5.2.1. Il y a de la solidarité au village, mais ma famille est tellement pauvre

Généralement, la famille constitue le premier recours pour la personne, et normalement pour aussi la personne en situation de handicap et d’errance qui a un besoin. Ces rapports effectifs (et affectifs) résultent des règles d’obligations mutuelles. Celles-ci dépendent tant de leurs spécificités que du degré hiérarchique dans lequel se trouve la personne. Les normes de sociabilité et d’entraide existent. La force des liens qui en découlent dépendent de la parenté agnatique et utérine. Tous les membres d’une famille n’ont pas la même chance de bénéficier d’une aide en cas de nécessité. Pour les géniteurs, l’entraide existe tout au long de leur vie. Elle dépend du lignage entre les frères et les sœurs.

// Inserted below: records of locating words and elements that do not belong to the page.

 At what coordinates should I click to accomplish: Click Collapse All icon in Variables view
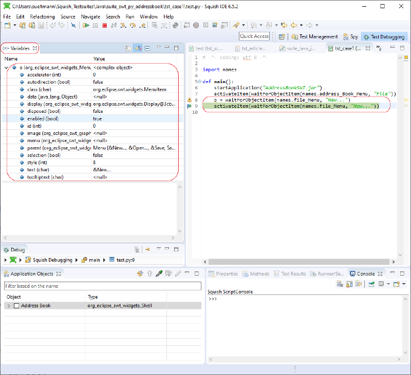tap(147, 48)
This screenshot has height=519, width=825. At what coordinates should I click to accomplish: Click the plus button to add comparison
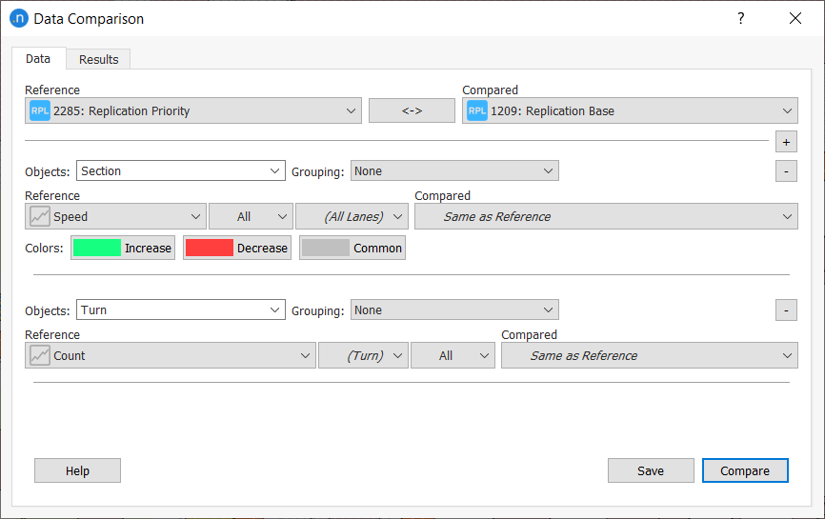pos(786,142)
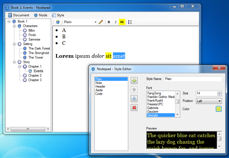Click the red X delete style button

point(134,107)
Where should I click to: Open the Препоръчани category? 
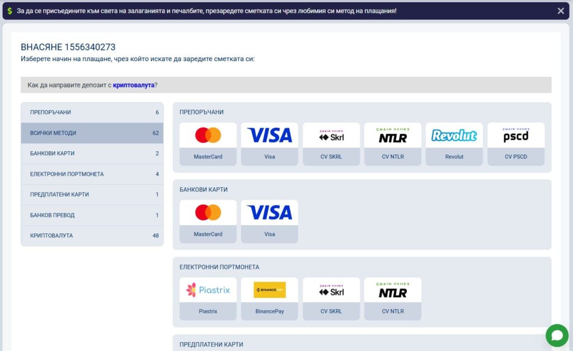[x=92, y=113]
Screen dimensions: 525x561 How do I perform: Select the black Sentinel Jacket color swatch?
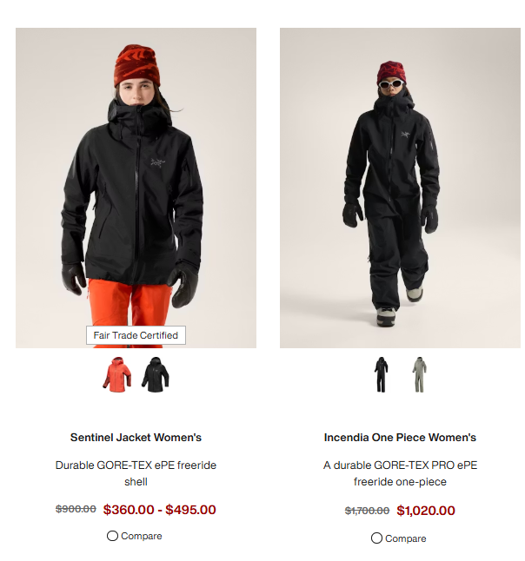pyautogui.click(x=155, y=374)
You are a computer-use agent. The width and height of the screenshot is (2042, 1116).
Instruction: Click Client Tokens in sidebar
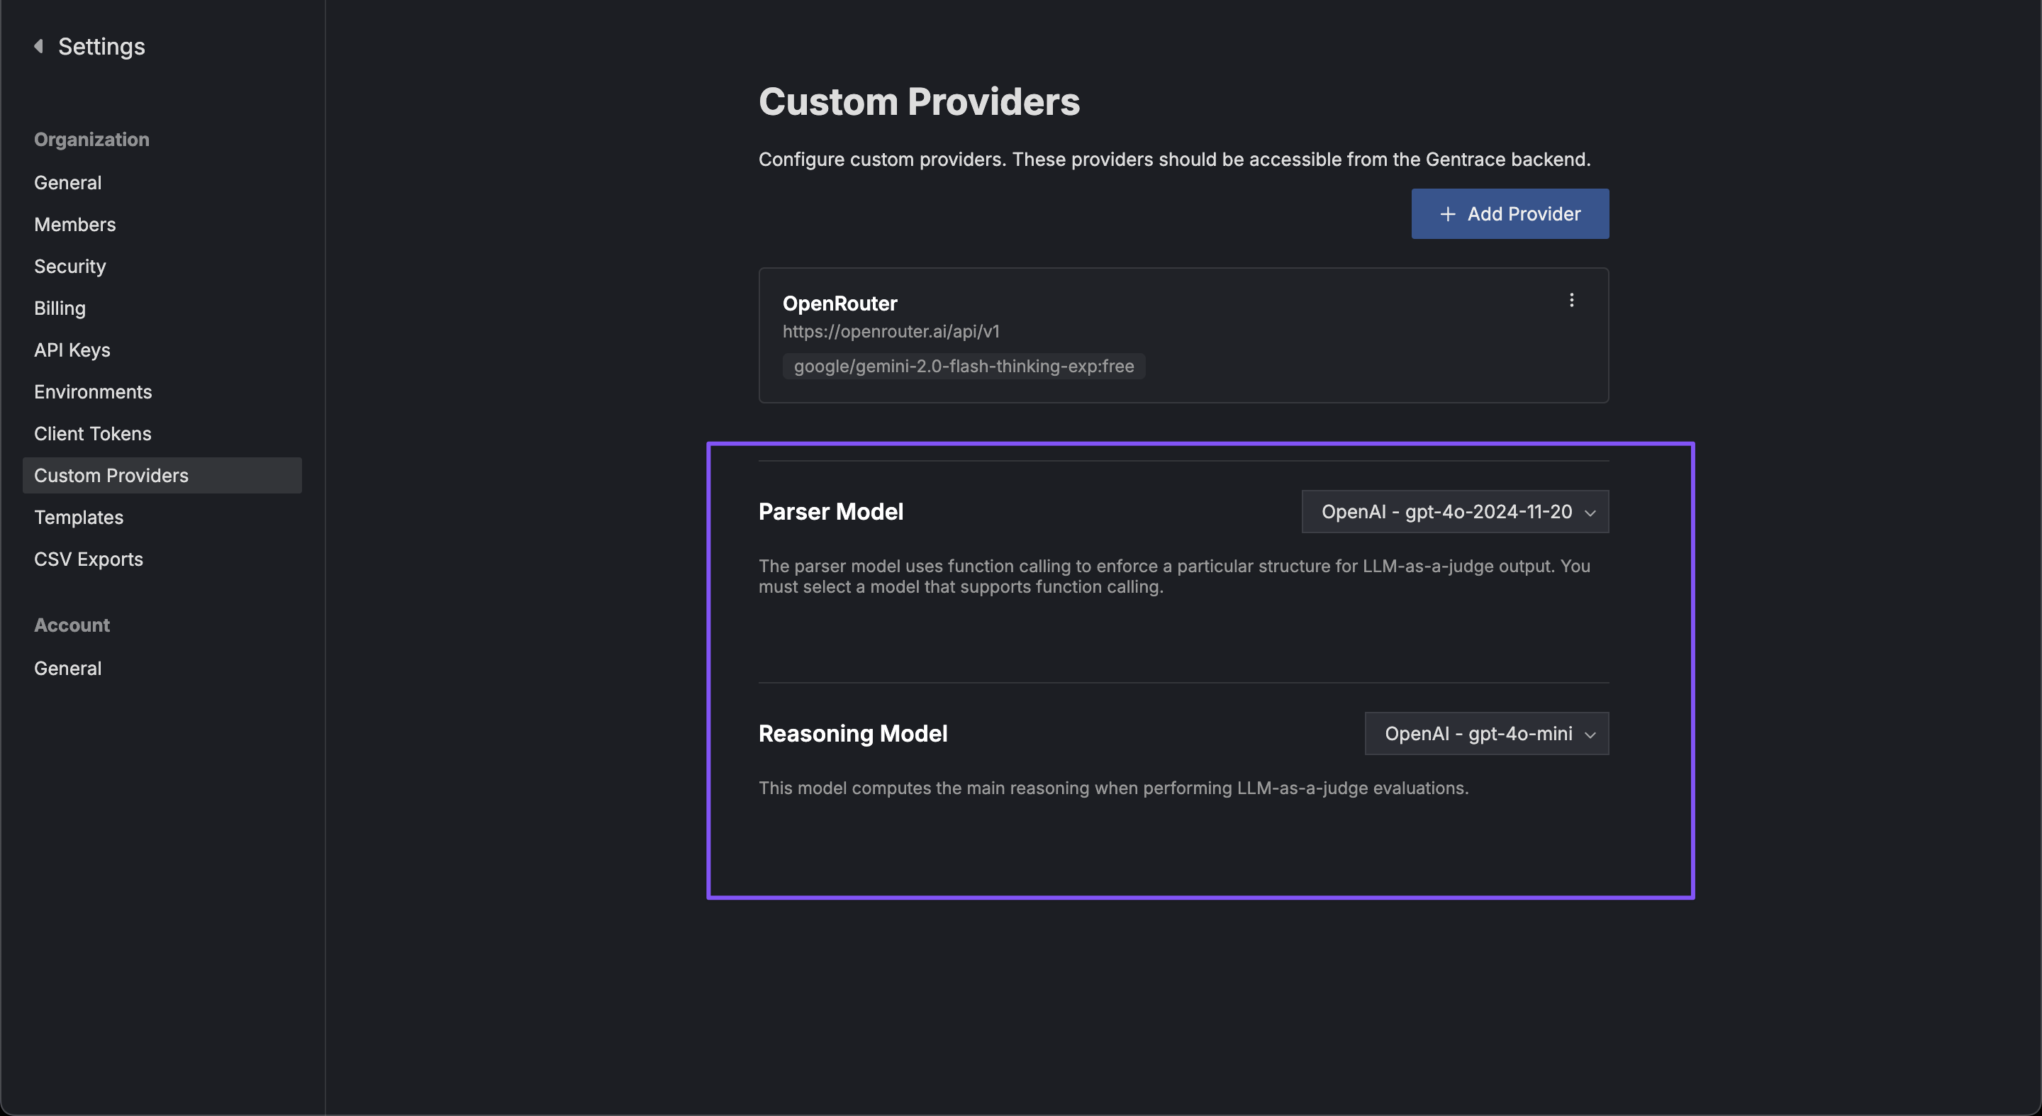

Avec l’exode rural, les liens de solidarité qui s’exerçaient entre les membres d’une même famille, sont mis à mal. Les nouvelles valeurs de la modernité ont déstabilisé les systèmes d’échange traditionnel. D’autres modèles culturels ont fait leur apparition, avec l’urbanisation et le rêve de l’eldorado occidental. La précarisation socioéconomique accélère le processus d’éclatement des familles larges qui étaient les cellules de base de la société sénégalaise. Le processus d’atomisation de l’individu est initié. Sa visibilité s’exprime particulièrement à travers les situations des personnes en situation de handicap et d’errance.

Si les liens de sang et de lait étaient tributaires du rang occupé par la personne dans la famille, ils dépendent aussi des éléments conjoncturels tels que la proximité spatiale et les affinités humaines. Les personnes en situation de handicap et d’errance cumulent ces éléments conjoncturels du fait de leur éloignement à Dakar et de l’effet répulsif de leur stigmate auprès de leur famille d’origine. Même si des liens subsistent, ils ne sont jamais assez forts pour qu’on leur propose un toit où habiter en famille, d’une part.

D’autre part, les personnes en situation de handicap et d’errance subissent de plein fouet la crise économique, sans revenus de subsistance et sans travail adapté pour assumer leur charge de chef de famille. Ce qui ne fait que « fatiguer » davantage les réseaux de solidarités familiales. Car s’ils résultent des normes sociales, ils sont aussi tributaires des possibilités financières, des contraintes spatiales et des affinités personnelles. Néanmoins, en ville, ils constituent encore la trame principale des relations sociales sur laquelle se greffent souvent le réseau intra-ethnique.